- [Extrait fourni]:
Six cent ans plus tard, la cité d’eau n’a pas changé. La rivière Xijiang, du nord vers le sud, passe tranquillement au travers des remparts, toujours ornés de quatre portes somptueuses. Cette ville antique a non seulement laissé derrière elle une vue spectaculaire comparable à celle de la Grande Muraille, mais aussi un exemple de sagesse pour tous les entrepreneurs ambitieux d’aujourd’hui.

 

La ville ancienne la plus mystérieuse à Fuquan est la capitale de l’ancien royaume de Yelang, la cité de Zhuwang (cité du roi Zhuduo). « Et en quoi Han pourrait-il être plus grand que Yelang ? ». Telle est la question qu’avait posée Zhuduo, le roi de Yelang, il y a plus de 2 100 ans, avant que cette « grande puissance » dotée de 100 000 combattants ne soit éradiquée de la carte. Zhuduo n’aurait jamais pensé que des provinces telles que le Hunan, le Sichuan et le Guangxi se disputeraient aujourd’hui Yelang, ce qui a permis à cet ancien royaume de ne tomber sous la coupe de personne. Aujourd’hui, la cité de Zhuwang et le temple du roi Zhuduo, seuls vestiges du royaume de Yelang, restent silencieux dans les campagnes de Fuquan, dont le vent a balayé la noblesse impériale depuis longtemps.

- [Enregistrements]:

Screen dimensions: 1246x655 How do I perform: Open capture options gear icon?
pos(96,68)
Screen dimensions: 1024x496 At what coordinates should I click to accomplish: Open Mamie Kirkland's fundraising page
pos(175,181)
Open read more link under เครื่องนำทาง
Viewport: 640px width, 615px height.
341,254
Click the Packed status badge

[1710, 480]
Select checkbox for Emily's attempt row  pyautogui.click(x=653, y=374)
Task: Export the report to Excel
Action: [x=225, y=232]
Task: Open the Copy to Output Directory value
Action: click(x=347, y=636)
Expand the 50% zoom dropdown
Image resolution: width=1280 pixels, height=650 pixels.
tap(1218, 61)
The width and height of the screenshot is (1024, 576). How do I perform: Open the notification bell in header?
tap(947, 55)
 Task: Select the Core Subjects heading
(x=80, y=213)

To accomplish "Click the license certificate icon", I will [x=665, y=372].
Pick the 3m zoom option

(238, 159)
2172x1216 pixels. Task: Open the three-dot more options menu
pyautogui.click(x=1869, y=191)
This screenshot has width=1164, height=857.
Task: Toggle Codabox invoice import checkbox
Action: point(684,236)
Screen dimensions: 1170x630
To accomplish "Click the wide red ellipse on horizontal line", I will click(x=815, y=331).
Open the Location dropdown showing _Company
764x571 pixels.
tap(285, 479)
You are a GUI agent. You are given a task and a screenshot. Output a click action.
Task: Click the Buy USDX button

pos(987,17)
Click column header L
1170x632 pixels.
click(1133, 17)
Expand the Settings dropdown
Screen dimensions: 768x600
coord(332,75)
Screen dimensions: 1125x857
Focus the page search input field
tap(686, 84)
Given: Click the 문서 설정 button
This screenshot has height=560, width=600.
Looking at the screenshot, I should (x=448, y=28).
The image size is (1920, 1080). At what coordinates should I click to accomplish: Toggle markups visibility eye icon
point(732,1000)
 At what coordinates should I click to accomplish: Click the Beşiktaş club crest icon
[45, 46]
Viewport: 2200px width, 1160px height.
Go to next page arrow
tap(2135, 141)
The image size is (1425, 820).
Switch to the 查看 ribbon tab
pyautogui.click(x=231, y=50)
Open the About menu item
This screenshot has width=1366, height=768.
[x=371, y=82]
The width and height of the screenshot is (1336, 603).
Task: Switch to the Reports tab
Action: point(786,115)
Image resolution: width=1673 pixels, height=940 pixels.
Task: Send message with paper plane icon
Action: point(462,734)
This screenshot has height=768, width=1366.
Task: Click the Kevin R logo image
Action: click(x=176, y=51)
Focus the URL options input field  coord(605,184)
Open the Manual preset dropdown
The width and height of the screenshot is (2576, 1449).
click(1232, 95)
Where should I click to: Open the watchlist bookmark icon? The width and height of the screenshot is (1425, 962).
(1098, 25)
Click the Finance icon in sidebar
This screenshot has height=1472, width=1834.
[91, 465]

- [Consignes]:
• A. Résumez l'extrait fourni en deux phrases.
• B. Pour chaque affirmation, indiquez si elle concorde avec l'extrait fourni en répondant par oui ou non, puis citez les mots du texte qui tranchent. (i) La rivière Xijiang coule du sud vers le nord. (ii) Les remparts de la cité d'eau sont ornés de six portes. (iii) Le royaume de Yelang était doté de 100 000 combattants.
Les enregistrements ne servent à rien ici.

- [Liste des réponses]:
• A. Six siècles plus tard, la cité d'eau, que la rivière Xijiang traverse du nord vers le sud, n'a pas changé et laisse une vue comparable à celle de la Grande Muraille ainsi qu'un exemple de sagesse pour les entrepreneurs d'aujourd'hui. À Fuquan, la cité de Zhuwang, capitale de l'ancien royaume de Yelang, dont le roi Zhuduo demandait en quoi Han pourrait être plus grand que Yelang, et le temple de ce roi sont les seuls vestiges de ce royaume.

• B.
(i) Non : « du nord vers le sud ».
(ii) Non : « toujours ornés de quatre portes somptueuses ».
(iii) Oui : « dotée de 100 000 combattants ».